• Work required
For this exercise, transcribe all of the records exactly as given.

* * *

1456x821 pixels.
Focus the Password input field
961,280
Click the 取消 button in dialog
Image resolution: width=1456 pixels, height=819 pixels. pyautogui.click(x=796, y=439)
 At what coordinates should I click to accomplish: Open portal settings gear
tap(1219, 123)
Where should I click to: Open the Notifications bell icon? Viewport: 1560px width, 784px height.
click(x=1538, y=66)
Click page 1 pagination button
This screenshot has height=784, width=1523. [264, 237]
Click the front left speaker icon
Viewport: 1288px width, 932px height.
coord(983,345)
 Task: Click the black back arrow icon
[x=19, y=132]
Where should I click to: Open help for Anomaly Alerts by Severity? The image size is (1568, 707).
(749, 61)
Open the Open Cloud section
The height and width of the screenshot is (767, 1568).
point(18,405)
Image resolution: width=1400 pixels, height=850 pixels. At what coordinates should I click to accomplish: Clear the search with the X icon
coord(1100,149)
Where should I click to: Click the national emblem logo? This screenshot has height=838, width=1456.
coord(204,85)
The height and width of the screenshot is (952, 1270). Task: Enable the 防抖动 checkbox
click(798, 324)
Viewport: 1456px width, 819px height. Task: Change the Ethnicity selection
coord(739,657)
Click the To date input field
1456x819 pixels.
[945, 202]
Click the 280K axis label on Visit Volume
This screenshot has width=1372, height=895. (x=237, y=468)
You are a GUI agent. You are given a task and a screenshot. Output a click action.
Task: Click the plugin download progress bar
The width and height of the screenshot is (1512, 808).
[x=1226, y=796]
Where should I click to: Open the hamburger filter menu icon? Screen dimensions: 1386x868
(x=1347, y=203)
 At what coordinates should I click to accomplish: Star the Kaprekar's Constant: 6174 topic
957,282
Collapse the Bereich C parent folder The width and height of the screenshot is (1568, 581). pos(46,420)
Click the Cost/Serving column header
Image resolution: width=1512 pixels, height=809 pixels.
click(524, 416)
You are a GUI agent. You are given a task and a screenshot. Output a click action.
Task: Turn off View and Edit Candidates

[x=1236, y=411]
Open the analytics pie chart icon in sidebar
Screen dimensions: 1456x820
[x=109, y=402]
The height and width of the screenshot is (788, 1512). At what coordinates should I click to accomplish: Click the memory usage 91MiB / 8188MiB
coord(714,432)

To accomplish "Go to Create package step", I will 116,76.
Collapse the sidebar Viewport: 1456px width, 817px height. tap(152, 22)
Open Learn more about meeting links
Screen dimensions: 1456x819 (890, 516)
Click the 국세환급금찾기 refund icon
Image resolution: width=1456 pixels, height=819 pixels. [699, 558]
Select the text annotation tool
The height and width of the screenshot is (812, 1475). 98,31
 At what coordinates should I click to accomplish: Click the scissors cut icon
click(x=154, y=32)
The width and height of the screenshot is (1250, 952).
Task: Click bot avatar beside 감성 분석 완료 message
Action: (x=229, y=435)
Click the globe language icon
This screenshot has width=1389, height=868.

* * *

• Output below
1456x821 pixels.
Focus the Password input field
961,280
Click the 取消 button in dialog
Image resolution: width=1456 pixels, height=819 pixels. pyautogui.click(x=796, y=439)
 At what coordinates should I click to accomplish: Open portal settings gear
tap(1219, 123)
Where should I click to: Open the Notifications bell icon? Viewport: 1560px width, 784px height.
click(x=1538, y=66)
Click page 1 pagination button
This screenshot has height=784, width=1523. [264, 237]
Click the front left speaker icon
Viewport: 1288px width, 932px height.
coord(983,345)
 Task: Click the black back arrow icon
[x=19, y=132]
Where should I click to: Open help for Anomaly Alerts by Severity? The image size is (1568, 707).
(749, 61)
Open the Open Cloud section
The height and width of the screenshot is (767, 1568).
point(18,405)
Image resolution: width=1400 pixels, height=850 pixels. At what coordinates should I click to accomplish: Clear the search with the X icon
coord(1100,149)
Where should I click to: Click the national emblem logo? This screenshot has height=838, width=1456.
coord(204,85)
The height and width of the screenshot is (952, 1270). Task: Enable the 防抖动 checkbox
click(798, 324)
Viewport: 1456px width, 819px height. Task: Change the Ethnicity selection
coord(739,657)
Click the To date input field
1456x819 pixels.
[945, 202]
Click the 280K axis label on Visit Volume
This screenshot has width=1372, height=895. (x=237, y=468)
You are a GUI agent. You are given a task and a screenshot. Output a click action.
Task: Click the plugin download progress bar
The width and height of the screenshot is (1512, 808).
[x=1226, y=796]
Where should I click to: Open the hamburger filter menu icon? Screen dimensions: 1386x868
(x=1347, y=203)
 At what coordinates should I click to accomplish: Star the Kaprekar's Constant: 6174 topic
957,282
Collapse the Bereich C parent folder The width and height of the screenshot is (1568, 581). pos(46,420)
Click the Cost/Serving column header
Image resolution: width=1512 pixels, height=809 pixels.
click(524, 416)
You are a GUI agent. You are given a task and a screenshot. Output a click action.
Task: Turn off View and Edit Candidates

[x=1236, y=411]
Open the analytics pie chart icon in sidebar
Screen dimensions: 1456x820
[x=109, y=402]
The height and width of the screenshot is (788, 1512). At what coordinates should I click to accomplish: Click the memory usage 91MiB / 8188MiB
coord(714,432)

To accomplish "Go to Create package step", I will 116,76.
Collapse the sidebar Viewport: 1456px width, 817px height. tap(152, 22)
Open Learn more about meeting links
Screen dimensions: 1456x819 (890, 516)
Click the 국세환급금찾기 refund icon
Image resolution: width=1456 pixels, height=819 pixels. [699, 558]
Select the text annotation tool
The height and width of the screenshot is (812, 1475). 98,31
 At what coordinates should I click to accomplish: Click the scissors cut icon
click(x=154, y=32)
The width and height of the screenshot is (1250, 952).
Task: Click bot avatar beside 감성 분석 완료 message
Action: (x=229, y=435)
Click the globe language icon
This screenshot has width=1389, height=868.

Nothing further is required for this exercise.